● **Instructions for the task**
In the records below, one line contains "Aksesuar (596, 108)". Print that line and every line after it exactly, down to the final one.

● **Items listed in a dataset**
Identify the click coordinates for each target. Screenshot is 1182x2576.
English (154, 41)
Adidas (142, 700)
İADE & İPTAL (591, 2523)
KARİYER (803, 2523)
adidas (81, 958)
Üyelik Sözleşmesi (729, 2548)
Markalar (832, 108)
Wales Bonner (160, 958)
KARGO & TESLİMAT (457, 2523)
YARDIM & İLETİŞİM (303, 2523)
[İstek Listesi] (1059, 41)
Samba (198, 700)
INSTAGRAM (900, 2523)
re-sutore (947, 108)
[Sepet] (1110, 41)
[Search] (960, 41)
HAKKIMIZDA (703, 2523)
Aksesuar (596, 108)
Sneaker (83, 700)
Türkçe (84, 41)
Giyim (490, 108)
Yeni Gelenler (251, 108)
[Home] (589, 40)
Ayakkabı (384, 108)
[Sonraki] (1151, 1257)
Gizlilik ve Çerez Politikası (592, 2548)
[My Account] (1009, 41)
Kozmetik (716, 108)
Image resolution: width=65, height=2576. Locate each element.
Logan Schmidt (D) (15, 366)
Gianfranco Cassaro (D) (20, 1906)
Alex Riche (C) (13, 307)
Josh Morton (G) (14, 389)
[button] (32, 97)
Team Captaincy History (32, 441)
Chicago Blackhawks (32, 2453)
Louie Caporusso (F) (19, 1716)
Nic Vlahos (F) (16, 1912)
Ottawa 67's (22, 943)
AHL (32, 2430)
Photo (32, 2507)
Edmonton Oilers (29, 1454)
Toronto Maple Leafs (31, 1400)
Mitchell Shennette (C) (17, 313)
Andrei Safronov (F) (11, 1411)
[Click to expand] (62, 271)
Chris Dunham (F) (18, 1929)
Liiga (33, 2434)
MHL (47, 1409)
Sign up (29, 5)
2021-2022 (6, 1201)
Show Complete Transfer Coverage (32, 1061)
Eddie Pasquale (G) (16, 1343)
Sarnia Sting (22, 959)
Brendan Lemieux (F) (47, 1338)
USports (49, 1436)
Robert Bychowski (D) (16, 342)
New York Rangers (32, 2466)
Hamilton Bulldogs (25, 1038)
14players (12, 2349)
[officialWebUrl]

● **Finished task**
Aksesuar (596, 108)
Sneaker (83, 700)
Türkçe (84, 41)
Giyim (490, 108)
Yeni Gelenler (251, 108)
[Home] (589, 40)
Ayakkabı (384, 108)
[Sonraki] (1151, 1257)
Gizlilik ve Çerez Politikası (592, 2548)
[My Account] (1009, 41)
Kozmetik (716, 108)
Image resolution: width=65, height=2576. Locate each element.
Logan Schmidt (D) (15, 366)
Gianfranco Cassaro (D) (20, 1906)
Alex Riche (C) (13, 307)
Josh Morton (G) (14, 389)
[button] (32, 97)
Team Captaincy History (32, 441)
Chicago Blackhawks (32, 2453)
Louie Caporusso (F) (19, 1716)
Nic Vlahos (F) (16, 1912)
Ottawa 67's (22, 943)
AHL (32, 2430)
Photo (32, 2507)
Edmonton Oilers (29, 1454)
Toronto Maple Leafs (31, 1400)
Mitchell Shennette (C) (17, 313)
Andrei Safronov (F) (11, 1411)
[Click to expand] (62, 271)
Chris Dunham (F) (18, 1929)
Liiga (33, 2434)
MHL (47, 1409)
Sign up (29, 5)
2021-2022 (6, 1201)
Show Complete Transfer Coverage (32, 1061)
Eddie Pasquale (G) (16, 1343)
Sarnia Sting (22, 959)
Brendan Lemieux (F) (47, 1338)
USports (49, 1436)
Robert Bychowski (D) (16, 342)
New York Rangers (32, 2466)
Hamilton Bulldogs (25, 1038)
14players (12, 2349)
[officialWebUrl]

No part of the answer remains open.